Les deux parties souhaitent constituer une base d'informations partagées et lutter contre l'autocensure. L'Enseignement catholique s'engage à réduire les frais de scolarité en incitant les établissements à moduler le montant des contributions familiales en fonction des revenus. Il faudra aussi renforcer l'accueil d'élèves à besoins « éducatifs particuliers » et encourager l’implantation d'écoles dans des secteurs à forte mixité sociale et scolaire. Bref, le privé doit avoir les mêmes contraintes que le public.

Mais d'où vient le succès de ces établissements ? Si des parents veulent inscrire leurs enfants dans l'enseignement privé, dussent-ils faire un effort financier, c'est qu'ils estiment que la discipline y est mieux assurée et que les conditions d'étude y sont plus sereines. Pap Ndiaye a, d'ailleurs, lui-même inscrit ses enfants dans une école privée, qui n'est pas réputée pour accueillir les enfants des quartiers difficiles, afin qu'ils aient « une scolarité sereine ». Plutôt que de raviver de vaines querelles, puisqu'il reconnaît que l'enseignement privé est compétitif, ne devrait-il pas plutôt faire en sorte d'améliorer le climat scolaire dans les établissements publics ?

Pap Ndiaye devrait relire Molière.
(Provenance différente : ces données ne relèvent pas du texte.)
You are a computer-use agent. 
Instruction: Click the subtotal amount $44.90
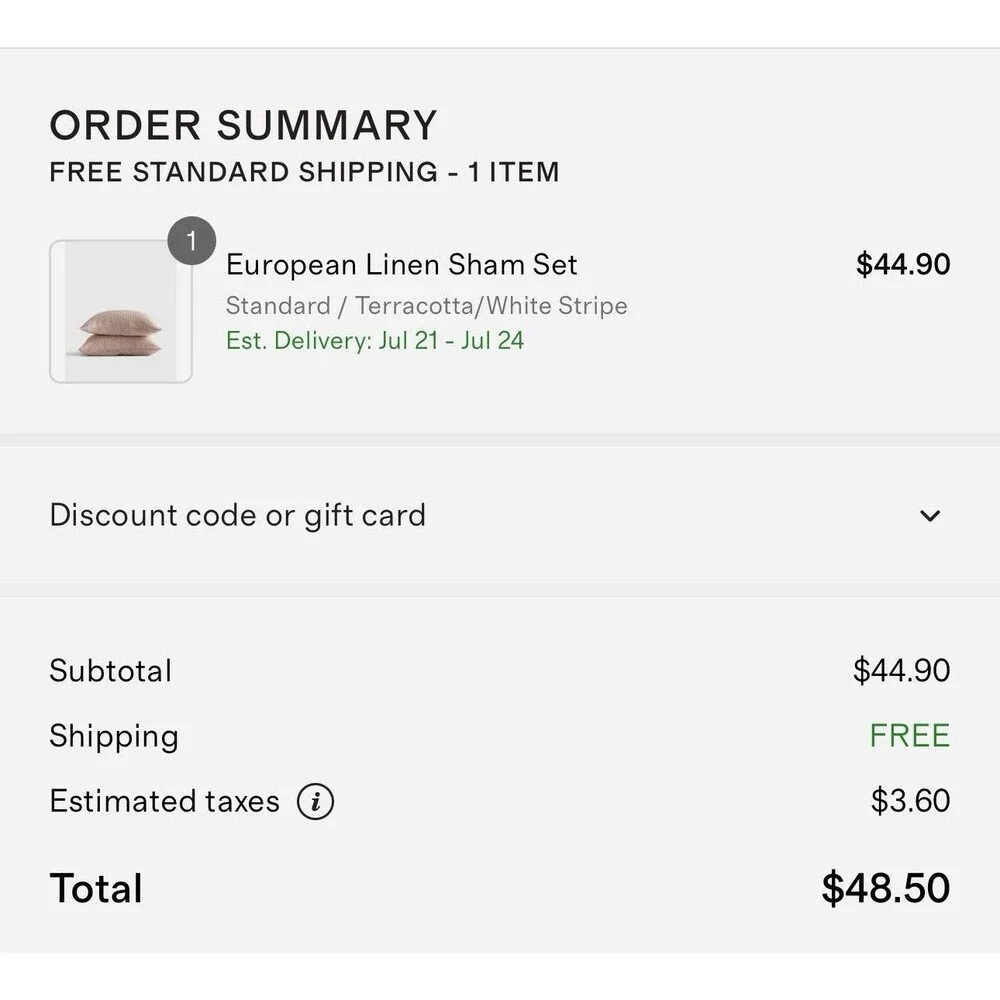coord(901,670)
Dans Les Femmes savantes, il écrivait que « quand sur une personne on prétend se régler, c'est par les beaux côtés qu'il lui faut ressembler ». Pourquoi, au lieu de vouloir appliquer au privé ce qui ne fonctionne pas dans le public, ne pas appliquer au public ce qui marche dans le privé ? Certes, dans les deux secteurs, il y a de bons et de mauvais établissements et il faut garantir aux familles l'exercice concret de la liberté de choix. Le ministre lui-même n'a pas choisi un établissement médiocre pour ses enfants. Mais il devrait, au moins, avoir pour objectif que toutes les écoles, publiques ou privées, puissent donner aux élèves une instruction digne de ce nom.

Non seulement le ministre se trompe d'objectif, mais il fait preuve d'une grande hypocrisie. Il sait bien que l'élite sociale, à laquelle il appartient, aura toujours les moyens et les relations nécessaires pour inscrire ses enfants dans de bons établissements, qu'ils soient publics ou privés. Tout se passe comme si la caste au pouvoir se réservait le dessus du panier, laissant le fond pour les enfants des autres, tout cela enrobé de bons sentiments. De nouveaux privilèges ont remplacé les anciens : peut-être faudra-t-il que notre République fasse sa nuit du 4 août...

Philippe Kerlouan
Philippe Kerlouan
Chroniqueur à BV, écrivain, professeur en retraite

Vos commentaires

27 commentaires

  1. Si Pap Ndiaye et ses fonctionnaires faisaient du bon boulot, les gens ne mettraient pas leurs enfants dans le privé.
    Plutôt que d’essayer de réparer l’éducation publique sous sa direction, le ministre décide de casser le privé, afin de ne pas paraître ridicule en comparaison.
    Le problème c’est que la France ne risque pas de décoller des abysses du classement PISA avec cette méthode, du coup, même en sabotant le privé, il ne pourra pas cacher sa nullité.

  2. Il ne se trompe pas; c’est Macron qui s’est trompé en le nomment ministre de l’éducation nationale, je ne suis pas surpris, ni l’un ni l’autre n’aiment notre France.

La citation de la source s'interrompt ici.